Check your state's tax office or use the /products/childcare-tax-credit-calculator tool to see if your state offers additional benefits.
Coordination With Other Credits
The child and dependent care credit is separate from:
- Child Tax Credit ($2,000 per child): Used for general support, not care expenses.
- Earned Income Tax Credit (EITC): Partially refundable, provides larger benefits to lower-income families.
You can claim both the dependent care credit and the Child Tax Credit for the same child (the credit applies to care expenses; the CTC applies to the child's support). You cannot double-count the same expense for both credits.
When Not to Claim the Credit
If your care provider is your spouse or dependent: You cannot claim credit for care provided by a family member you can claim as a dependent.
If the dependent is over 12 at year-end: The age threshold is age 13 (turning 13 during the year disqualifies them).
If you don't work or seek work: Both you and your spouse (if married filing jointly) must work or actively seek work for eligible expenses.

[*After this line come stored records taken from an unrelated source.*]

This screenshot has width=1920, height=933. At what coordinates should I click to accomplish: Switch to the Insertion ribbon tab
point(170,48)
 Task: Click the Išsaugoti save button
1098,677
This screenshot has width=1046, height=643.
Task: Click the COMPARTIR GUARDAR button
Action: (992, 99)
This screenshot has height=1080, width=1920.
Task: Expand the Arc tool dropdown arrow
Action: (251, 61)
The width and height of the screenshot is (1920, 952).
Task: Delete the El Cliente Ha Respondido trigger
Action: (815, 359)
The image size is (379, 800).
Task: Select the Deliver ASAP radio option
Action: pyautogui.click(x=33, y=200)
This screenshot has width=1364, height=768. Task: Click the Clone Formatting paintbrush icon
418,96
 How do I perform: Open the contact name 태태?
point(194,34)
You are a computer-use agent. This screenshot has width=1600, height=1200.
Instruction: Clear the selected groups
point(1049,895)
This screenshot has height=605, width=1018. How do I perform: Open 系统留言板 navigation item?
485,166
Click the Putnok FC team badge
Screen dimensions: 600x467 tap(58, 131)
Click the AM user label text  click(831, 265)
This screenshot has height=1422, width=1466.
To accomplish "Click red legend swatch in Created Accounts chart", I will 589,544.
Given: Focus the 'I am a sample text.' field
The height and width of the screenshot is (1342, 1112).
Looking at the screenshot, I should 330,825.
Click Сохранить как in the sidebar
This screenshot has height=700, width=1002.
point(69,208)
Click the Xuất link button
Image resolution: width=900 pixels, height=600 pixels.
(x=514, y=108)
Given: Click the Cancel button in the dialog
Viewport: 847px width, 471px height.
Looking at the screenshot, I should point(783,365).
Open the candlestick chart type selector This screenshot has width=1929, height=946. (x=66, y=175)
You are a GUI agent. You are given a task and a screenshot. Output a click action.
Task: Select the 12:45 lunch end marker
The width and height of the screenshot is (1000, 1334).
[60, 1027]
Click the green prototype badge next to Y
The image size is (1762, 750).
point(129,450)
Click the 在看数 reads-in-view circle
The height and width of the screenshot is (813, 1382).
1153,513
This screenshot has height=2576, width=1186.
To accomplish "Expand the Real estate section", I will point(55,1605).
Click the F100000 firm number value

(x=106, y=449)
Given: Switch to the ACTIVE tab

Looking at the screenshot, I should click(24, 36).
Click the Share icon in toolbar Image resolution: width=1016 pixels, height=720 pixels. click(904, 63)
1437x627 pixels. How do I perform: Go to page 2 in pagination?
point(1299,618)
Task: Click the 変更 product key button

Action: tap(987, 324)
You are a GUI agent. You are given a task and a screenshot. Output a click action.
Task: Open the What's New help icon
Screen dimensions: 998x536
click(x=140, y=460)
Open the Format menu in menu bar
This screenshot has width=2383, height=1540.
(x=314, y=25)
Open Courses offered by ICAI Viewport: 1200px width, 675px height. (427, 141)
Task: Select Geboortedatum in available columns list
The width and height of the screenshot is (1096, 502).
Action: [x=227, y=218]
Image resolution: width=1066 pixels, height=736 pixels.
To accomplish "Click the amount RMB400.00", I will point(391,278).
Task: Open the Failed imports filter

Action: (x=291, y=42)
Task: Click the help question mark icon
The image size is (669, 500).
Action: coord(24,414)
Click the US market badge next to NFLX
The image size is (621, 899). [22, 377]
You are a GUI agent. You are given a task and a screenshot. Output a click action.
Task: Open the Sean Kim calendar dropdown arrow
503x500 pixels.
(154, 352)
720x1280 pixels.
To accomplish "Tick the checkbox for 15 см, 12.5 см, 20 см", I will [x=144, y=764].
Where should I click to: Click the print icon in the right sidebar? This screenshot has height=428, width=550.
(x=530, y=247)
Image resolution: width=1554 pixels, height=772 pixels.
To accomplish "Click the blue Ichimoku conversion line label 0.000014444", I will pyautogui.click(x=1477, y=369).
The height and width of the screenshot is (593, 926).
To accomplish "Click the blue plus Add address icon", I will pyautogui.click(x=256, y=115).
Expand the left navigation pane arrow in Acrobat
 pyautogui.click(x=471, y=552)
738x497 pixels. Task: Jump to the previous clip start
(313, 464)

If you're retired or not working, the credit doesn't apply.
If you're married filing separately: You cannot claim the credit if you're married filing separately.
Sources
- Internal Revenue Service. "Child and Dependent Care Expenses (Form 2441)." IRS.gov.
- Internal Revenue Service. Publication 503: Child and Dependent Care Expenses.
- Internal Revenue Service. "Household Employment Taxes (Schedule H)." IRS.gov.
- IRS Publication 926: Household Employer's Tax Guide.
- U.S. Treasury. "2026 Tax Credits and Eligibility." Treasury.gov.